On page A8 of last week’s Observer was an article headlined “Sunday Music Vespers features Peninsula Guitar Trio.” Above it was a picture of the Oysterville Church’s steeple with a caption that started like this: “Oysterville Church is one of the most photographed buildings in Southwest Washington and…” That came as no surprise to any of us who live nearby. According to the Visitor’s Register in the Church, more than 10,00 people visit each year — and most of them take a picture or two.
But that wasn’t always the case. When I was a kid, the church had long since been abandoned by the Baptist Association. We were just too small and too remote to support a preacher. And so, my grandfather, H.A. Espy, became the caretaker — a sort of sexton for the church. By then, he was old and infirm. He couldn’t do much more than patch the roof now and then and board up the steeple and a window or two where they were leaking — never mind painting it or keeping it open for visitors. It wasn’t much photographed in those days.

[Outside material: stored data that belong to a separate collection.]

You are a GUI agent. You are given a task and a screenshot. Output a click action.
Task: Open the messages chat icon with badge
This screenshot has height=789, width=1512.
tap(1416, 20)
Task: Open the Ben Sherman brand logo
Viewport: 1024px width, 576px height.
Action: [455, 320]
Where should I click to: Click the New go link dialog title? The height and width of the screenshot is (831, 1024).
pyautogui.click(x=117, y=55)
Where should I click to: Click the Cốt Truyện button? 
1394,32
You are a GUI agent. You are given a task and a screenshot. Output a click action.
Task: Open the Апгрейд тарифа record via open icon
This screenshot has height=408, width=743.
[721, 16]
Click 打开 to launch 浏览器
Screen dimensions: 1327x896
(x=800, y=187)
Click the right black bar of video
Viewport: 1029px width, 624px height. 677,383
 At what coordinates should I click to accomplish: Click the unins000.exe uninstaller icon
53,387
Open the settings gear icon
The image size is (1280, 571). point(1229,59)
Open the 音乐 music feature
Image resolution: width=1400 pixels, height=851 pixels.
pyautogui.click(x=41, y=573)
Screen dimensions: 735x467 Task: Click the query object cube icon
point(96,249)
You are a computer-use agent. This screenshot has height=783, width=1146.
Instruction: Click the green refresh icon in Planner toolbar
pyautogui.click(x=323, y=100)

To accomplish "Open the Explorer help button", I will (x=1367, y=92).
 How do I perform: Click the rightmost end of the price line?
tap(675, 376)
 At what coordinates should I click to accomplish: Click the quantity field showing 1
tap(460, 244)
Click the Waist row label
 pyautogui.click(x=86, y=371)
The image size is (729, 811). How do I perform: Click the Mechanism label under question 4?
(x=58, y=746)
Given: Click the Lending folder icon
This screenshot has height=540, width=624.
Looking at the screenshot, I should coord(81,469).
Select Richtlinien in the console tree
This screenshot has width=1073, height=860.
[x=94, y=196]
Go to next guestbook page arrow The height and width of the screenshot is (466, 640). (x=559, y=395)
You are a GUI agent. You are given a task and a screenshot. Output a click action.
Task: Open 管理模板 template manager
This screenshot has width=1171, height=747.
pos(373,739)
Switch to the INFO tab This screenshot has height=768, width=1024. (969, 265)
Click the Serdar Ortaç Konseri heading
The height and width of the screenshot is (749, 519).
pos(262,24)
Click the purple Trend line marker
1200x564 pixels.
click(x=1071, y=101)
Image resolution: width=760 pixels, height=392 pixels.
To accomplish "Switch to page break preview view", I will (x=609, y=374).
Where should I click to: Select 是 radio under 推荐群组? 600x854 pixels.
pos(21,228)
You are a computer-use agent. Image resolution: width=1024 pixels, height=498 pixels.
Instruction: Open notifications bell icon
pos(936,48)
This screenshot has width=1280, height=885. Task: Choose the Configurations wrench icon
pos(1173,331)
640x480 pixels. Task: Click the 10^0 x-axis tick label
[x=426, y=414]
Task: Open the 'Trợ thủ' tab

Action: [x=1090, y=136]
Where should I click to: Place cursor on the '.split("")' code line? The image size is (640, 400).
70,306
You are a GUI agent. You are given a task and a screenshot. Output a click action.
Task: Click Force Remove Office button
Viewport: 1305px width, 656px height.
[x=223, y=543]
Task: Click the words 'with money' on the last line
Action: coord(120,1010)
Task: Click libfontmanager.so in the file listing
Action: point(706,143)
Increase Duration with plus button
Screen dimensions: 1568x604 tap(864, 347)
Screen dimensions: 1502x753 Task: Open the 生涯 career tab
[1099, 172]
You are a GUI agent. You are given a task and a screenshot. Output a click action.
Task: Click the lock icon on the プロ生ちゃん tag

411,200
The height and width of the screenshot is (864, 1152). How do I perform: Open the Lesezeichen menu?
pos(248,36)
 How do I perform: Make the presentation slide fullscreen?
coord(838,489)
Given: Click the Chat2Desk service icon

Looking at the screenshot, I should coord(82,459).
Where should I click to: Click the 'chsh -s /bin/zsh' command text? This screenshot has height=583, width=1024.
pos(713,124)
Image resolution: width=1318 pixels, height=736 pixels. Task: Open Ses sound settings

When Oysterville became a National Historic District in 1976, the Espy Family prevailed upon the Baptists to divest their interest in the church and return it to the Espy Family. (In 1892 R.H. Espy had donated the property and paid $1500 for the building of the church as a gift to the American Baptist Church Association with the provision that it be returned to the his family should it cease being used by them. (No regular Baptist services were held after the 1930s.) Once the “return” was accomplished, The Espys donated the church to the Oysterville Restoration Foundation which took on the responsibility for its upkeep and maintenance.
And so… it has become a visual (and acoustical) treasure — one of the most photographed buildings in the region, as the paper said. Or as our 1980s neighbor “Old Bob Meadows” used to point out about the many people who set up their easels nearby to paint its likeness — “There’s another one of them arty guys over at the church! Ain’t that something!” Indeed it was and continues to be to this day!